Clinically relevant pathogens evolve through a complex interplay of within-host evolution (including host and antibiotic selective pressure and interactions with other microorganisms), transmission dynamics, and metapopulation processes between hosts. This multifaceted system is yet to be fully understood. However, there are simulation tools, simplified theoretical models and inference methods alongside a wealth of publicly available datasets that allow to assess how these different evolutionary processes play out in real populations.

In this project, you will: i) collect datasets of paired commensal and invasive/disease strains from common databases such as PubMLST, NCBI and ENA; ii) use inference tools to estimate fitness effects of mutations, population size changes, and diverse modes of selection on carriage and invasive/disease strains of the same bacterial species; ii) use computer simulation tools to model different evolutionary scenarios and infer the model that best fits observed data evaluated in i).

This approach will allow you to assess several questions:

  • Which evolutionary scenarios lead to a change from being a commensal strain to becoming virulent? Is this purely selection-driven or a chance product of genetic drift?
  • Do new invasive strains often evolve via long-term within-host evolution epochs, e.g. within immunocompromised patients?
  • Does the distribution of fitness of observed genetic variation differ between commensal and invasive strains?
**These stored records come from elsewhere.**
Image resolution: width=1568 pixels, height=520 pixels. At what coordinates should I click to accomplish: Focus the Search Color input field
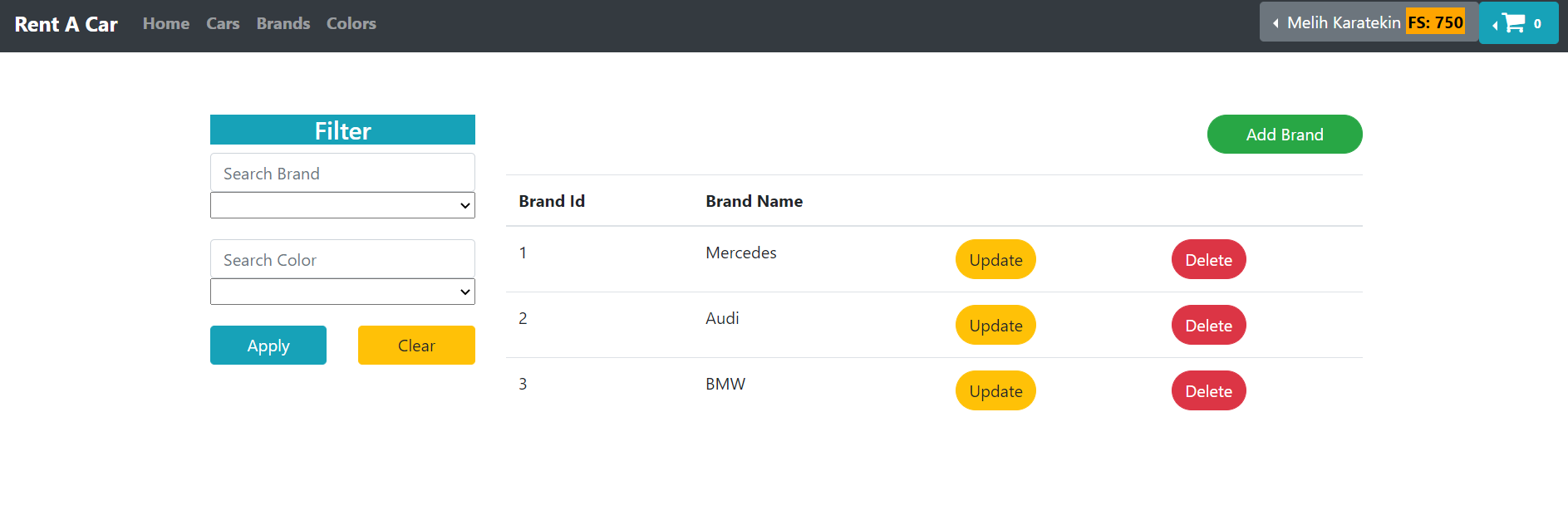click(x=342, y=260)
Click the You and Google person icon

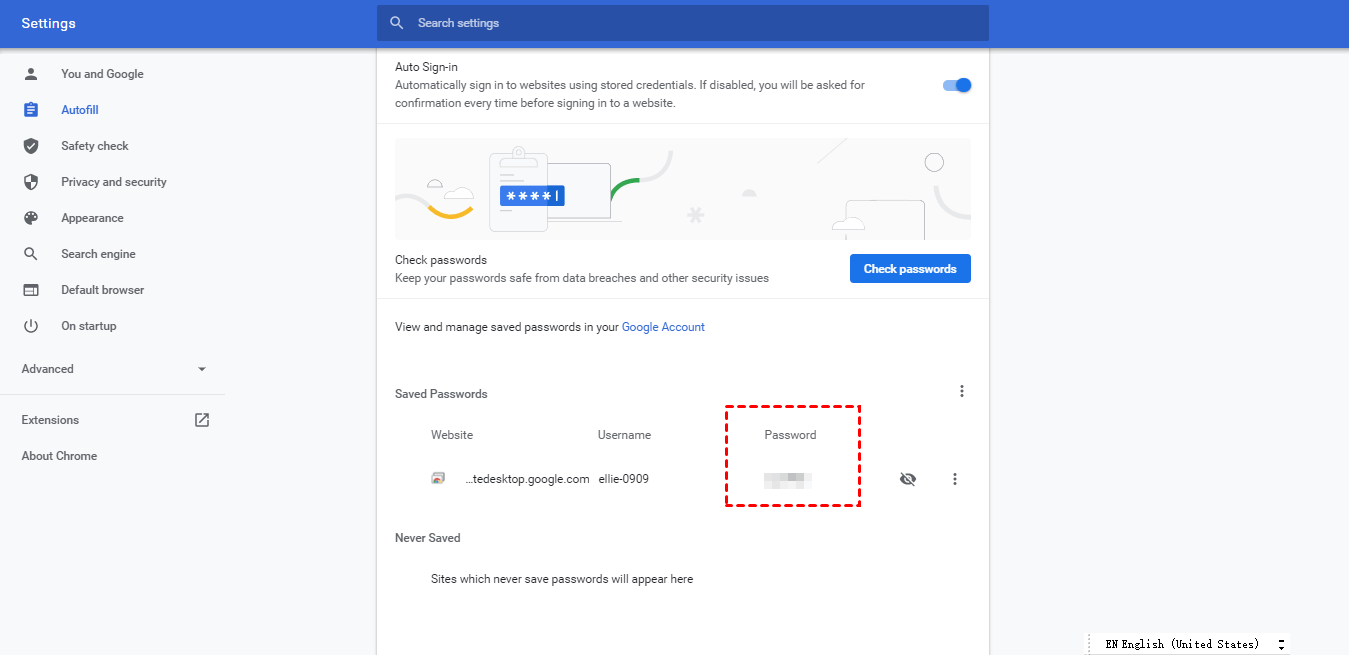(31, 74)
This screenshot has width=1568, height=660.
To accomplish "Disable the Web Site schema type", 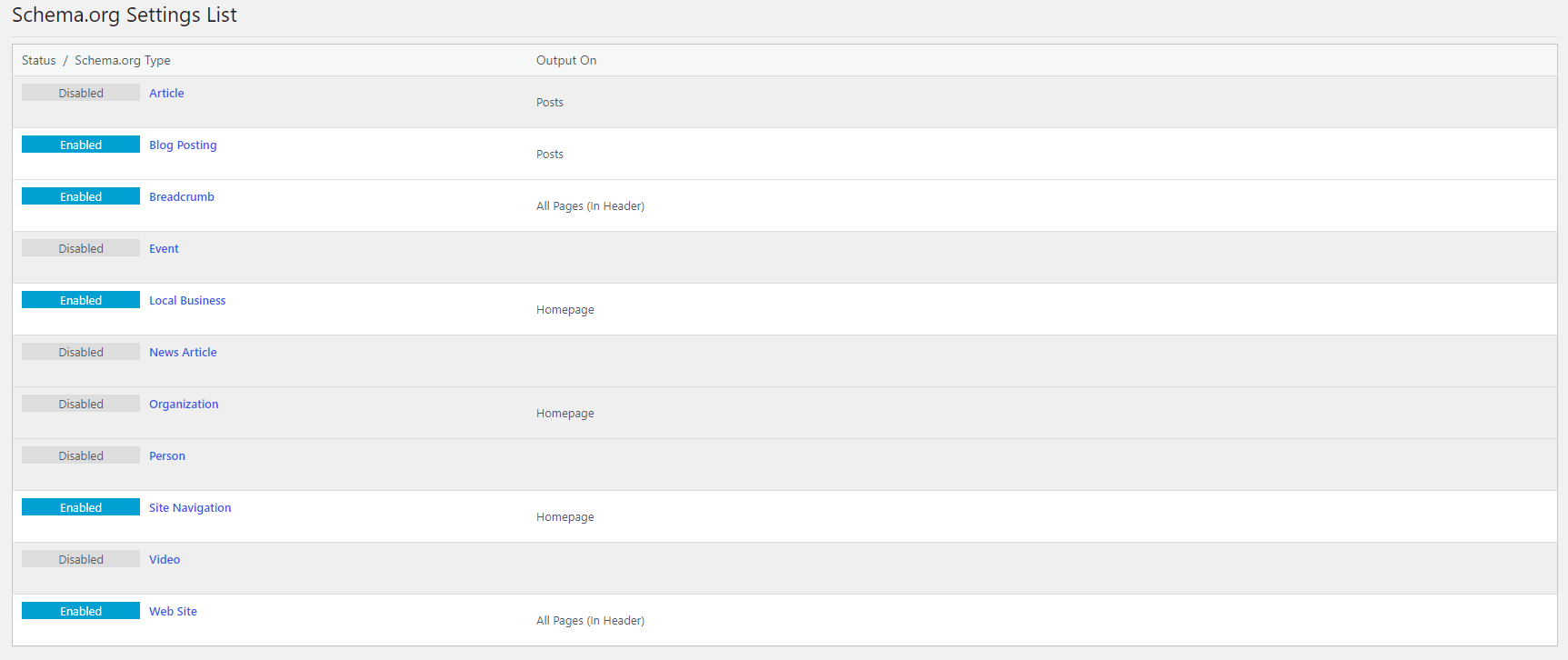I will pos(80,610).
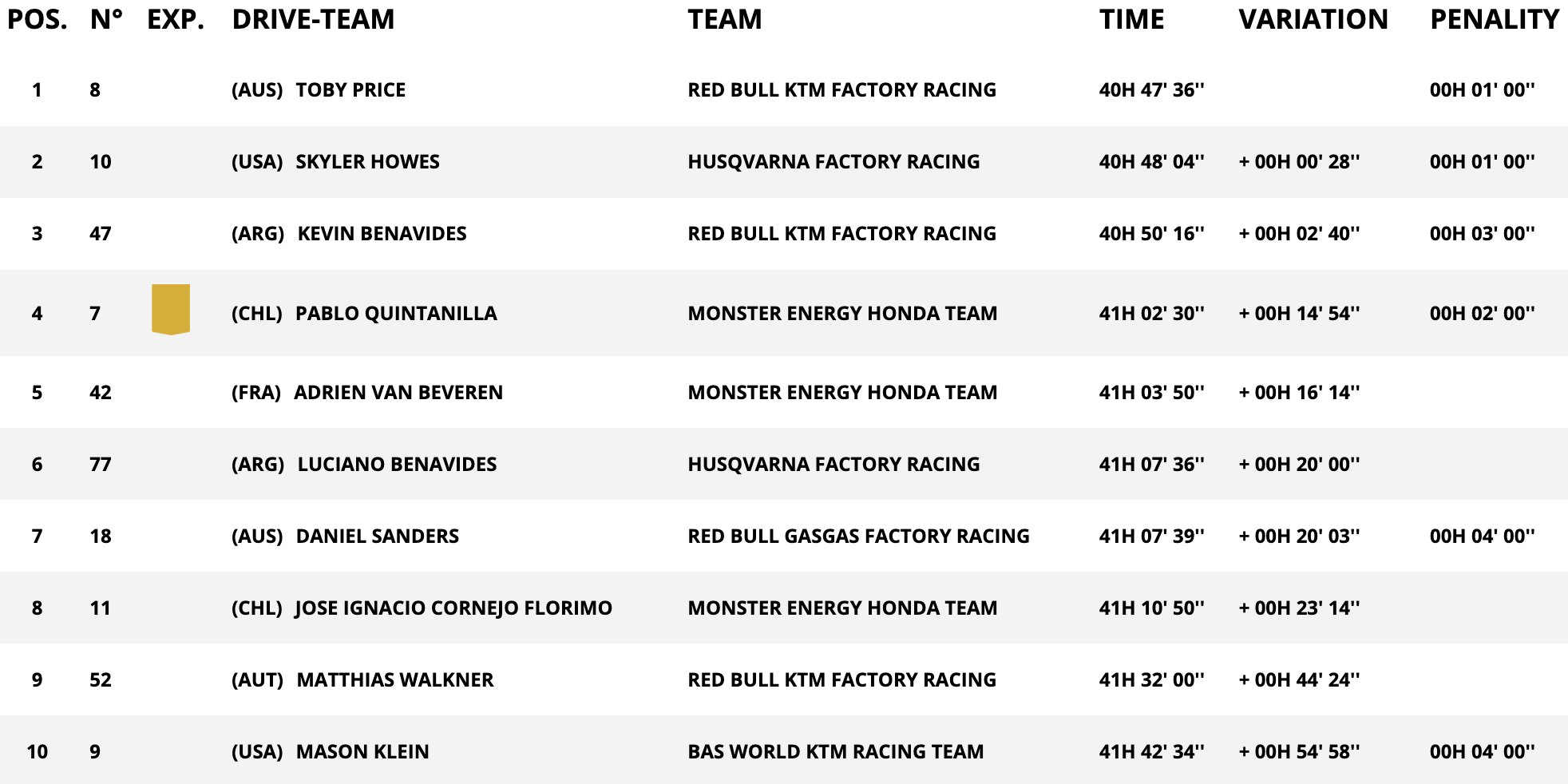Select Jose Ignacio Cornejo Florimo

(x=453, y=608)
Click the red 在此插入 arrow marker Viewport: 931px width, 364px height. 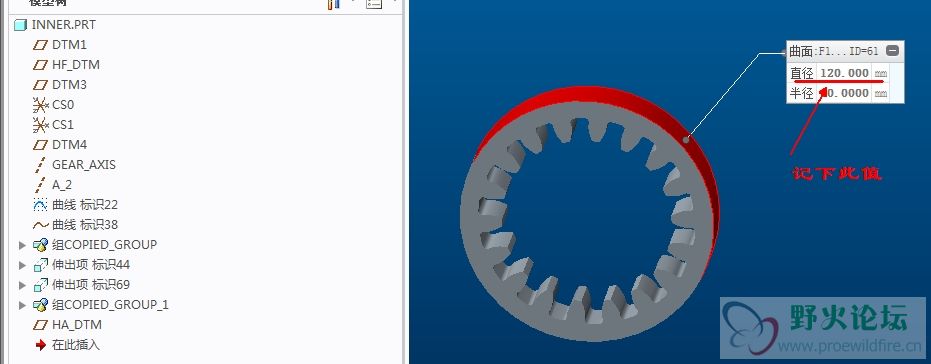coord(40,344)
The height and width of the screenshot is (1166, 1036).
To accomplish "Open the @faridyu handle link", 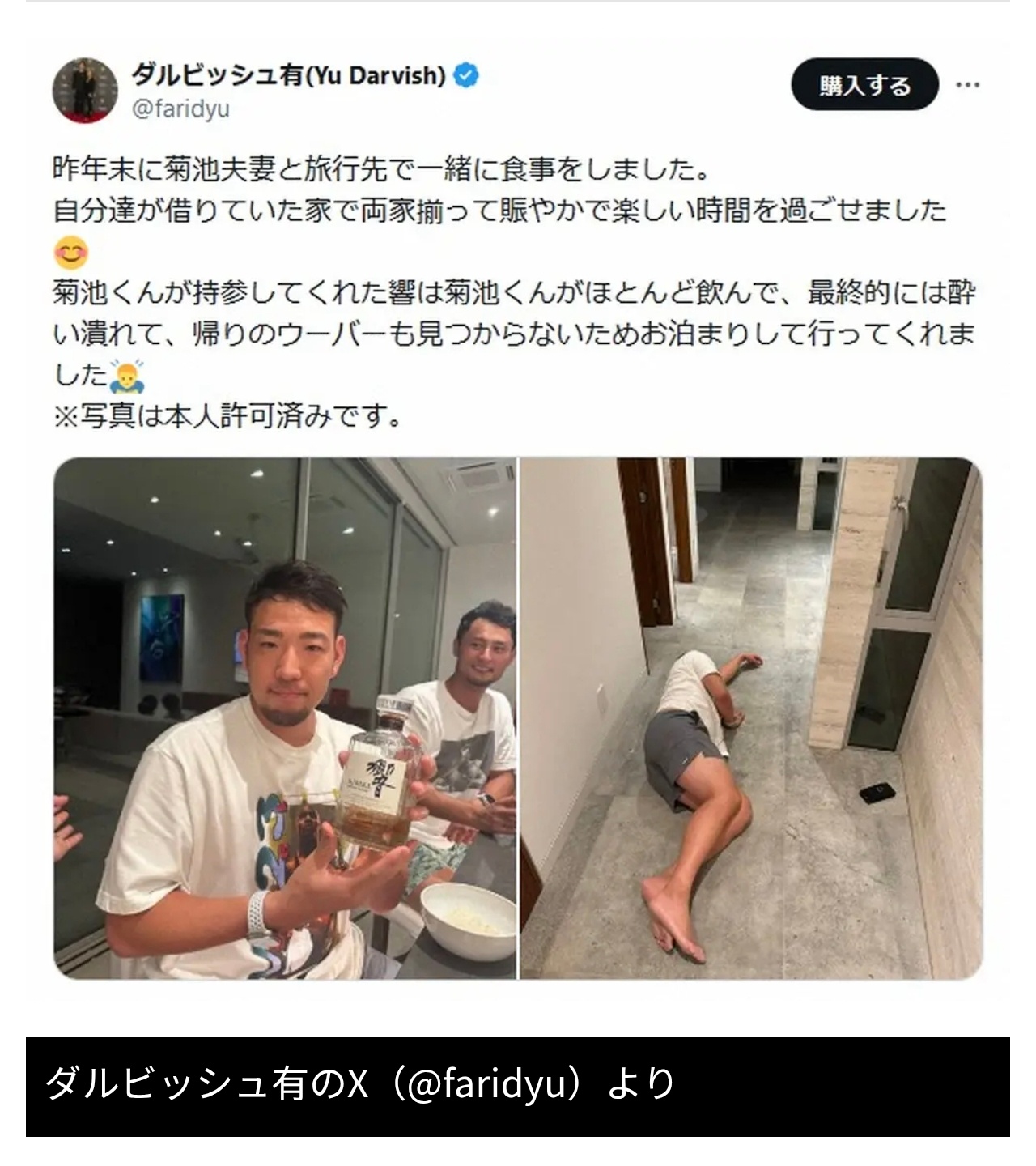I will tap(180, 109).
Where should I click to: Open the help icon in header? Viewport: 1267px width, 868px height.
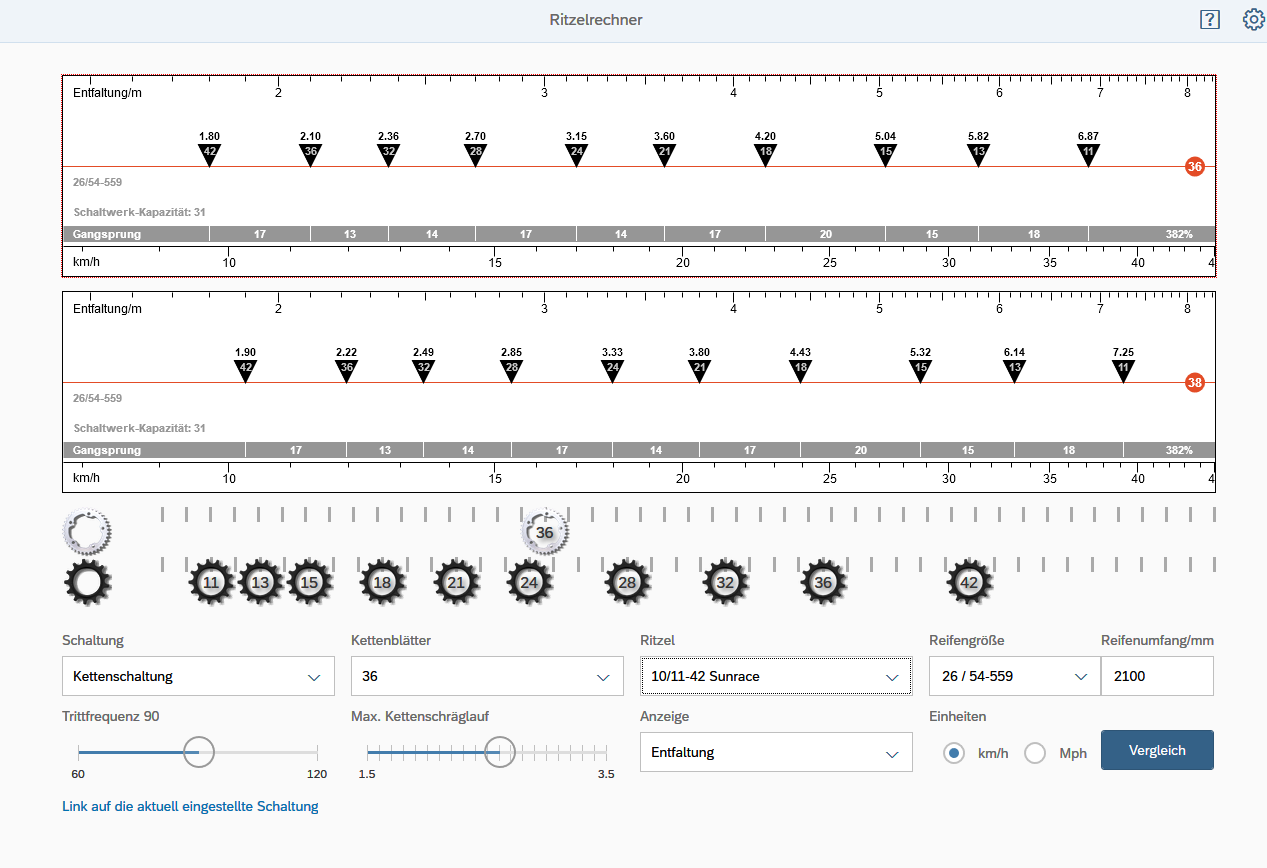click(1210, 20)

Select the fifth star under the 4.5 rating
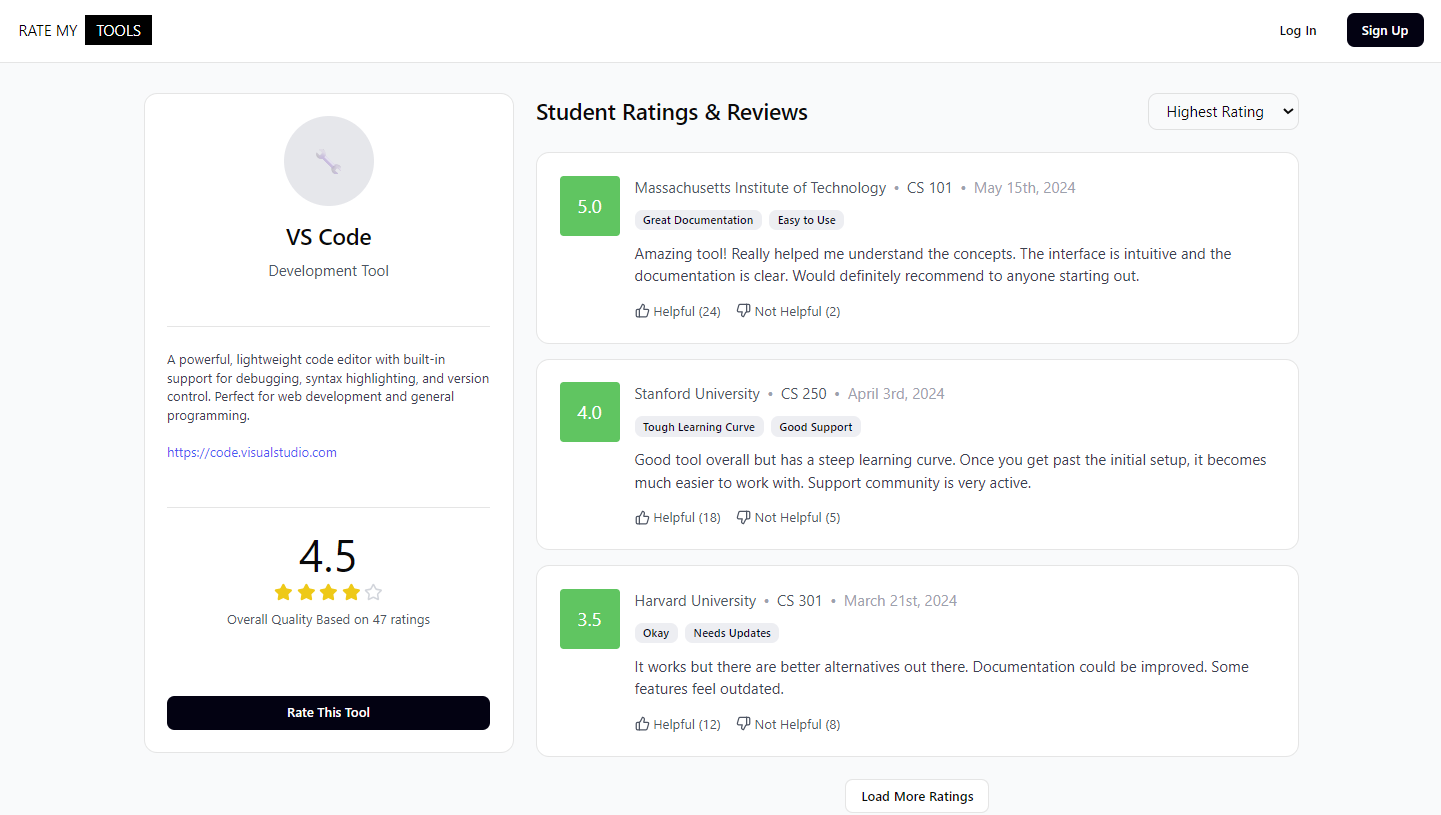click(x=373, y=592)
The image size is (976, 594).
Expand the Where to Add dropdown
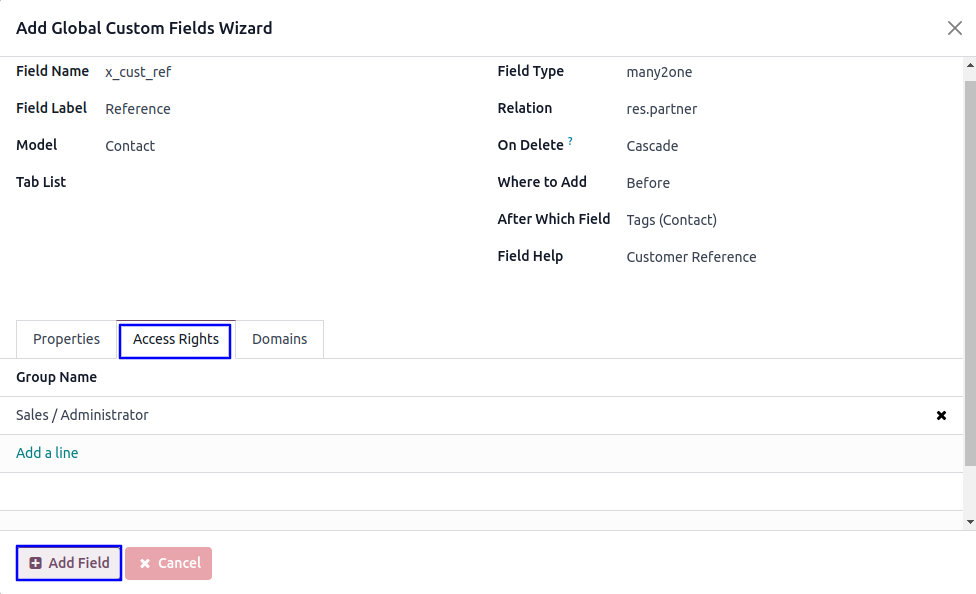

Are these distributions species- or population-specific?

By integrating large-scale genomic datasets with advanced evolutionary inference and simulation modelling, this project will elucidate the mechanisms driving the evolution of bacterial strains from commensal to invasive states, offering critical insights into pathogen emergence and informing strategies for surveillance and intervention

Techniques that will be undertaken during the project

This project provides an opportunity to learn and apply state-of the-art computational, population genetics and evolution, and machine learning approaches. Specifically, the candidate will perform computer simulation of bacterial genomes , use population genomics tools for estimating genetic variation summary statistics in bacterial datasets and machine learning techniques to fit evolutionary scenarios to real-world genomes that you will assemble and align via genomics techniques.

Funding Notes

This project is only available on a self funded basis or if you have your own sponsorship.